Given that OA = 3i – 2j + k and OB = 4i + j – 3k. Find the distance between point A and B to 2 decimal places.
The following OA , OB etc are vectors
OA + AB = OB
AB = OB - OA
AB = OB + AO
= (4,1,-3) + (-3,2,-1)
= (1,3,-4)
|AB| = √(1^2 + 3^2 + (-4)^2)
= √26
= appr 5.10
Amaizing
To find the distance between two points A and B, we can use the distance formula:
d = sqrt((x2 - x1)^2 + (y2 - y1)^2 + (z2 - z1)^2)

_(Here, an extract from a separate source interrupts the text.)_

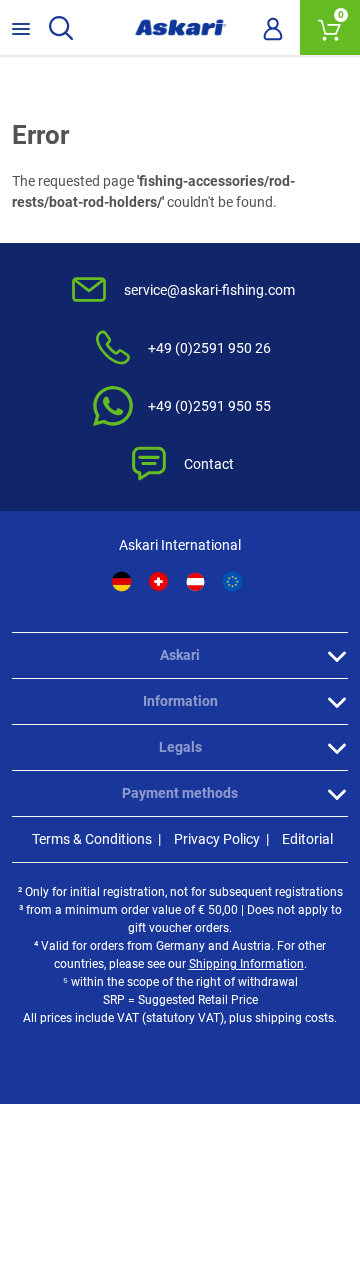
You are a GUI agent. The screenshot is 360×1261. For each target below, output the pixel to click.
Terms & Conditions (92, 839)
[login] (273, 28)
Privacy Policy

In this case, A has coordinates (x1, y1, z1) and B has coordinates (x2, y2, z2).
Let's plug in the values:
A = 3i - 2j + k
B = 4i + j - 3k
By comparing the coefficients, we can see that:
x1 = 3, y1 = -2, z1 = 1
x2 = 4, y2 = 1, z2 = -3
Now we can substitute these values into the distance formula:
d = sqrt((4 - 3)^2 + (1 - (-2))^2 + (-3 - 1)^2)
Simplifying further:
d = sqrt(1^2 + 3^2 + (-4)^2)
d = sqrt(1 + 9 + 16)
d = sqrt(26)
To 2 decimal places, the distance between point A and B is approximately 5.10.